TEXT:
=== Begin Enclosure ===

In July 2024, the UN Secretary General issued a call to action on extreme heat [8], underlining the urgency of the problem, among other posing severe risks to health and economic stability worldwide. The statement highlighted the need to protect those most affected by extreme heat, such as children, the urban poor, and outdoor workers; and called to boosting resilience using data and science.
City dwellers face a heightened risk of mortality from extreme heat [9,10,11]. Cities experience air temperatures in excess of rural values, especially at night, temperatures being higher by up to 7–8 °C and more. In an analysis covering Belgian cities [12], it has been found that urban areas experience twice as many heatwave days as their rural surroundings. In addition, there is evidence [13] that the urban heat island intensity itself may increase during heatwaves. While some of the increased urban mortality can be attributed to the vulnerability of urban populations, such as a higher proportion of isolated elderly individuals, it is also directly linked to the urban heat island (UHI) effect itself [14].
The mortality impact of heatwaves is often downplayed by citing the ‘harvesting’ phenomenon, where frail individuals die a few days or weeks earlier than they would have otherwise. However, this effect diminishes with stronger heatwaves. For instance, during the 2003 European heatwave, the harvesting effect was modest [15]. Overall, the number of life years remaining at death from heat-related causes has been estimated at approximately eight years [16,17].
The monetary cost of heat-related mortality is typically calculated by invoking the Value of a Statistical Life (VSL), which is an individual willingness to pay for a reduced mortality risk [18]. For example, if a survey reveals that individuals are willing to pay EUR 30 to reduce their risk of dying by one in 100,000, then the total willingness to pay would be EUR 3,000,000 (EUR 30 × 100,000). This amount represents the VSL, which in this case is EUR 3,000,000. Hence, the VSL is not the value of a specific individual’s life, but rather an aggregation of individual values for small changes in the risk of death.
From this definition, it should be clear that the VSL constitutes a highly subjective metric, being fraught with substantial uncertainty. For instance, VSL estimates across the US and Europe range from EUR 1 million to EUR 10 million [19]. Use of the VSL in the context of heat-related mortality has raised concern, considering that, often, this quantity has been established in the context of, e.g., transportation accident risks, which is very different from the mortality risks associated with heat exposure [20]. In particular, economic assessments using the Value of a Statistical Life (VSL) do not explicitly account for age, thus assuming that life expectancy at the time of death is similar across all mortality causes. However, temperature–mortality relationships indicate that heat exposure disproportionately affects older populations [11]. Some have questioned the validity of using VSL in heat-related mortality, stating that “the literature offers no heatwave-specific willingness to pay” [21], or that “the use of the VSL can be controversial” [22].

=== End Enclosure ===

EXCERPTED RECORDS:
=== Begin Enclosure ===

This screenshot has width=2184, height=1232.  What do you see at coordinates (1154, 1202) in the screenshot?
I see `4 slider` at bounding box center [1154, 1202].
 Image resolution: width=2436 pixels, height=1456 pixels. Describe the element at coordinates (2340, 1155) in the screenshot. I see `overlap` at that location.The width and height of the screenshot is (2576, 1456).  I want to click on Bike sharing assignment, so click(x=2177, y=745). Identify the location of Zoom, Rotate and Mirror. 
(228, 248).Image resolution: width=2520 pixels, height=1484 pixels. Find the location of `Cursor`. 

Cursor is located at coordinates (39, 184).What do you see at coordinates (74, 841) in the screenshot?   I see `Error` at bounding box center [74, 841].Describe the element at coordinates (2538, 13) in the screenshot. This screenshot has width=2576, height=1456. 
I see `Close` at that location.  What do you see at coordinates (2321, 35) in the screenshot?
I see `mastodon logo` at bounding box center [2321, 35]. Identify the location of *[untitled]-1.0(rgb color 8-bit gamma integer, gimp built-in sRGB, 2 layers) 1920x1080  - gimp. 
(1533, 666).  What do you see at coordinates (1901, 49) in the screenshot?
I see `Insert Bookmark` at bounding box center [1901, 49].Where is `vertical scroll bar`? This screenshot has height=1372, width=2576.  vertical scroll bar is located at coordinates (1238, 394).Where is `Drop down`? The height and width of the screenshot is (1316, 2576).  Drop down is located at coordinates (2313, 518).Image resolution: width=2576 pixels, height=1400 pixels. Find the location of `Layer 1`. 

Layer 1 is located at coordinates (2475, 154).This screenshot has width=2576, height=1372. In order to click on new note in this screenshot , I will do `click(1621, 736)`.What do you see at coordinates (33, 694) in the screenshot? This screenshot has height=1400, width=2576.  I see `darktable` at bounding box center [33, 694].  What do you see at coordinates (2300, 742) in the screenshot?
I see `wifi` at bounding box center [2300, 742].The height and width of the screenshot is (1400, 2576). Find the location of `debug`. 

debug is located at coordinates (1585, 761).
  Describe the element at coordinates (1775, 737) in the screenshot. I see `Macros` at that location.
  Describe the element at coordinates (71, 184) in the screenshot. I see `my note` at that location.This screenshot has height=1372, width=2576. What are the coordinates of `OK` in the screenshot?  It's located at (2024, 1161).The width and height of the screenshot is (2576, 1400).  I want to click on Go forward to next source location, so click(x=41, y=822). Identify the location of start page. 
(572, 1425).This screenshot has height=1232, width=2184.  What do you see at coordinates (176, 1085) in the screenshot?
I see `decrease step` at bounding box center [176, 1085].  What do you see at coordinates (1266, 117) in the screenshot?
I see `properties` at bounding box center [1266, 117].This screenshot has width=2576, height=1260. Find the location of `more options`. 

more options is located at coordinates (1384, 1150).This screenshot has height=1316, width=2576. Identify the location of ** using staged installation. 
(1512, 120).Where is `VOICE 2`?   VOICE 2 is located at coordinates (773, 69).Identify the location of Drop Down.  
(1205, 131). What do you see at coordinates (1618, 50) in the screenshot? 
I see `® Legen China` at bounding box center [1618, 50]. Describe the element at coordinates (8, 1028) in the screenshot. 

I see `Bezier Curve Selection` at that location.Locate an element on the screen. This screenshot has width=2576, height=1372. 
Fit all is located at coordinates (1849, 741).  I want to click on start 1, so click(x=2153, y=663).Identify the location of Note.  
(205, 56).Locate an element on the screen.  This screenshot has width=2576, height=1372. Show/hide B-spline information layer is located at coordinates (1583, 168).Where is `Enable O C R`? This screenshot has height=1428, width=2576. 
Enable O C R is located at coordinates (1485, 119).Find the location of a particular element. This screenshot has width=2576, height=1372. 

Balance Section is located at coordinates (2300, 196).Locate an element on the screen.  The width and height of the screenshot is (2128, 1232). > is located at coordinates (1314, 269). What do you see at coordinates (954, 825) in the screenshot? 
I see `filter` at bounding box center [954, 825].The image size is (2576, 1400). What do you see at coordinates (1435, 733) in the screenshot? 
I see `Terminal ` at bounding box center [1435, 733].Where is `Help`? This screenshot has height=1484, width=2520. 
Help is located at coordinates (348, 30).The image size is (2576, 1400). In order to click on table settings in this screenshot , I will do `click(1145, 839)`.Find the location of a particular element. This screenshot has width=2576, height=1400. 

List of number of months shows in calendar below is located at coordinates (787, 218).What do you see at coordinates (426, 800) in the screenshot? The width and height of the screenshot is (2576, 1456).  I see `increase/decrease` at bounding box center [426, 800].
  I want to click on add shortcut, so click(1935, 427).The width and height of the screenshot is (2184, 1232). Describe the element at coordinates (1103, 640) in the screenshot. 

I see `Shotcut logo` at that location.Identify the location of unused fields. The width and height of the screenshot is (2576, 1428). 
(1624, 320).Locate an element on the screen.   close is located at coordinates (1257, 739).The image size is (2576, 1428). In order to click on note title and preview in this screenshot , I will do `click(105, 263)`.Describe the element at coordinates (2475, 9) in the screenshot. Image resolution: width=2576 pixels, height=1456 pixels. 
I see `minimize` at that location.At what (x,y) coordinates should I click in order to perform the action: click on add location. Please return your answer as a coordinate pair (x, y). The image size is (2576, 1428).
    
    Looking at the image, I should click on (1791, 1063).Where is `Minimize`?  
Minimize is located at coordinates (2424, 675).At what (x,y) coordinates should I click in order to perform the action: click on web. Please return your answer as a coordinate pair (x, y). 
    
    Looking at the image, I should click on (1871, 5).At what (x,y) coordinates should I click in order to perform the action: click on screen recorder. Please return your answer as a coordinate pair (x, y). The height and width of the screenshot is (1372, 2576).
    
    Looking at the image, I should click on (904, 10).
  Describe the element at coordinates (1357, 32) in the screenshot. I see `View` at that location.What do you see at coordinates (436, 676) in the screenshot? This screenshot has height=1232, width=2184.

=== End Enclosure ===

EXERCISE 1: In the text on heat-related mortality, list the groups that the UN statement names as most affected by extreme heat.
EXERCISE 2: Write the next part of the text on heat-related mortality, picking up after its last sentence.

RESPONSE 1: Children, the urban poor, and outdoor workers.

RESPONSE 2:
Hence, while a deeper understanding of the economic impacts of
climate change on health is necessary to alert decision makers to the urgency of mitigation and to support concrete adaptation actions [21], and while the cost of heat-related mortality often dominates economic assessments of
climate change impacts [23], there remains a significant level of uncertainty in determining the monetary value to be assigned to a human life.
In the present paper, we attempt to estimate the monetary cost attributed to heat-related mortality in an objective manner, by leveraging the reported economic impact of measures put in place to contain mortality during the first wave of the COVID-19 pandemic in Belgium. Concretely, the cost of avoided mortality is estimated by equating the following: (1) the welfare loss incurred during the first wave of the pandemic (March–June 2020), using gross domestic product (GDP) as a metric; (2) the estimated number of averted deaths during the same period, owing to the measures that were implemented by the government to contain the pandemic.
2. Data and Methods
2.1. COVID-19 Mortality as a Proxy for Heat-Related Mortality
Before estimating GDP loss and the associated avoided mortality, the validity of employing COVID-19 mortality as a basis for establishing heat-related mortality costs is assessed, questioning whether COVID-19 mortality serves as an adequate proxy for heat-related mortality.
The available evidence seems to indicate that it does. The health profile of people vulnerable to severe COVID-19 is very similar to that of people who are sensitive to (and die from) excessive heat [24], including the following populations:
- Elderly individuals, especially those with multiple chronic conditions and those living in nursing homes;
- People with underlying medical conditions such as cardiovascular and cerebrovascular disease, hypertension, chronic pulmonary disease, kidney disease, diabetes, obesity, Alzheimer’s disease, and dementia;
- Socially isolated persons (homeless people, migrants, older people living alone).
In addition, the expected remaining lifetime at the time of death is highly similar for heat- and COVID-19-related mortality, amounting to 7.7 years for COVID-19 [25] versus 8 years for heat-related mortality [16,17].
Considering the above elements, it is fair to say that many of the risk factors for severe COVID-19 overlap with those for heat-related mortality. Therefore, COVID-19 mortality appears to constitute a reasonable proxy for heat-related mortality.
2.2. Gross Domestic Product (GDP)
In Belgium, the first wave of the pandemic lasted from March to June 2020, leading to the largest decline in economic output since World War II. This decline was mainly related to the containment measures put in place by the government, drastically reducing the transmission of infections within the population. Starting on 14 March 2020, Belgium enforced a nationwide lockdown, closing schools, universities, restaurants, cafes, gyms, and non-essential businesses. Mobility was heavily restricted, and public gatherings were banned. These measures were gradually eased beginning 4 May 2020, allowing a phased return to social and economic activities. Note that only non-pharmaceutical measures were involved, as vaccination campaigns only began in 2021.
Gross domestic product (GDP) measures the value of all final goods and services produced within a country in a given year. Alternatively, it can be considered as the total income earned by households and businesses in a year [26]. A decline in GDP indicates a reduction in economic activity and is associated with job losses, reduced working hours, lower wages, and overall lower income levels for businesses and individuals. All these factors constitute a direct cost to the community.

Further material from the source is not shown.